You can indeed get the distribution of first passage times of the Wiener process in this way, but it's a bit more effort than the standard way. All references in this answer are to Analytic Combinatorics, which you can download for free.
As Robert showed, the probability generating function for the first passage time $\tau(n)$ to $n$ is
$g_n(s) = \left(\frac{1-\sqrt{1-s^2}}{s}\right)^n\;.$
I'm using $n$ instead of $m$ to match the variables in Theorem VIII.8 (p. 587). First we need to bring this into a form in which we can apply the theorem, that is, we need to satisfy conditions $\mathbf L_1$ and $\mathbf L_2$ in Section VIII.8.1 (p. 586):
$g_n(s)=s^n\left(\frac{1-\sqrt{1-s^2}}{s^2}\right)^n=:s^nB(s^2)^n$
with
$B(z)=\frac{1-\sqrt{1-z}}z\;.$
To find the distribution of the first passage time $t$ at $a$, we need to take the step sizes $\Delta x$ and $\Delta t$ to zero while keeping $\Delta x^2/\Delta t=:\beta$ constant. Then $n=a/\Delta x$ and $N=t/(2\Delta t)=\beta t/(2\Delta x^2)$, where the factor $2$ arises from $z=s^2$. We need to find the asymptotic behaviour of the coefficients of $B(z)$ as $\Delta x$ goes to zero and thus both $n$ and $N$ go to infinity.
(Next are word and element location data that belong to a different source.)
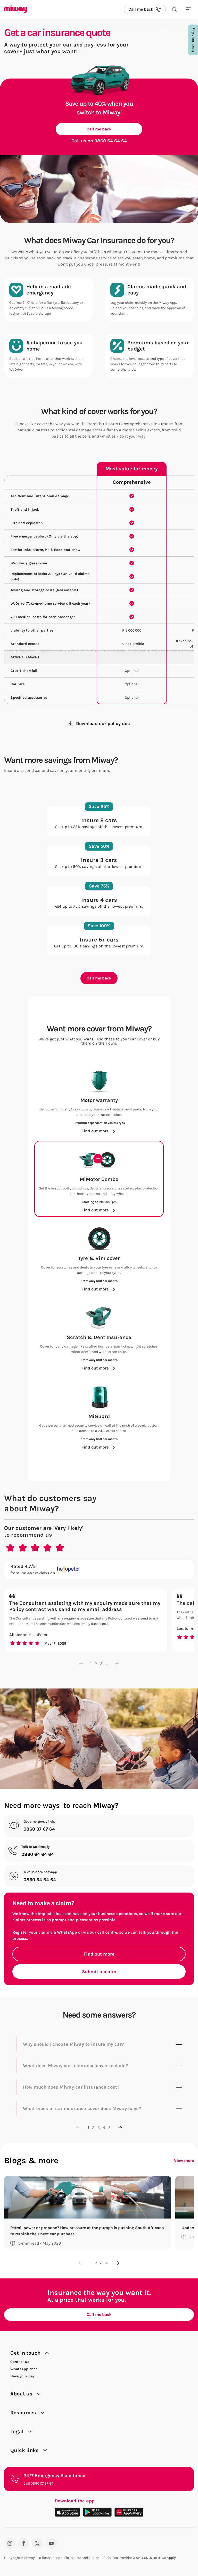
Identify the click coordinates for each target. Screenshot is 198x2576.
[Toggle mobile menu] (188, 9)
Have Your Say (193, 40)
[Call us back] (145, 9)
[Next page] (117, 1664)
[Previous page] (81, 1664)
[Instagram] (9, 2543)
First note that the spread $T$ defined in Section VIII.8.1 is infinite in this case, so we don't have to worry about restrictions on the ratio $\lambda=N/n=\beta t/(2a\Delta x)$, which goes to infinity as $\Delta x\to0$. We have to find the root $\zeta$ of
$\zeta\frac{B'(\zeta)}{B(\zeta)}=\lambda\;,$
which turns out to have the nice form
$\zeta=1-\frac1{(2\lambda+1)^2}$
with
$B(\zeta)=1-\frac1{2(\lambda+1)}\;.$
We also need
$\xi=\frac{\mathrm d^2}{\mathrm d\zeta^2}\left(\log B(\zeta)-\lambda\log\zeta\right)=\frac{B''(\zeta)}{B(\zeta)}+O\left(\lambda^2\right)=(2\lambda)^3+O\left(\lambda^2\right)\;.$
Now we can apply Theorem VIII.8 to obtain the distribution function as the limit
$ \begin{align} \lim_{\Delta x\to0}\frac{[s^{2N}]g_n(s)}{\Delta t} &= \lim_{\Delta x\to0}\frac{[z^{N-n/2}]B(z)^n}{\Delta t} \\ &= \lim_{\Delta x\to0}\frac{[z^N]B(z)^n}{\Delta t} \\ &= \lim_{\Delta x\to0}\frac{B(\zeta)^n}{\zeta^{N+1}\sqrt{2\pi n\xi}\Delta t} \\ &= \lim_{\Delta x\to0}\frac{\left(1-\dfrac1{2(\lambda+1)}\right)^n}{\left(1-\dfrac1{(2\lambda+1)^2}\right)^{N+1}\sqrt{2\pi (2\lambda)^3\dfrac a{\Delta x}}\,\Delta t} \\ &= \lim_{\Delta x\to0}\frac{\left(1-\dfrac{a\Delta x}{\beta t}\right)^{a/\Delta x}}{\left(1-\left(\dfrac{a\Delta x}{\beta t}\right)^2\right)^{\beta t/2(\Delta x^2)+1}\sqrt{2\pi\left(\dfrac{\beta t}{a\Delta x}\right)^3\dfrac a {\Delta x}}\,\Delta x^2/\beta} \\ &= \frac{\exp\left(-\dfrac{a^2}{\beta t}\right)}{\exp\left(-\dfrac{a^2}{2\beta t}\right)\sqrt{\dfrac{2\pi\beta t^3}{a^2}}} \\ &= \frac{a\exp\left(-\dfrac{a^2}{2\beta t}\right)}{\sqrt{2\pi\beta t^3}}\;. \end{align} $
Then setting $\beta=1$ gives the desired result; it appears you forgot a square root around $2\pi$.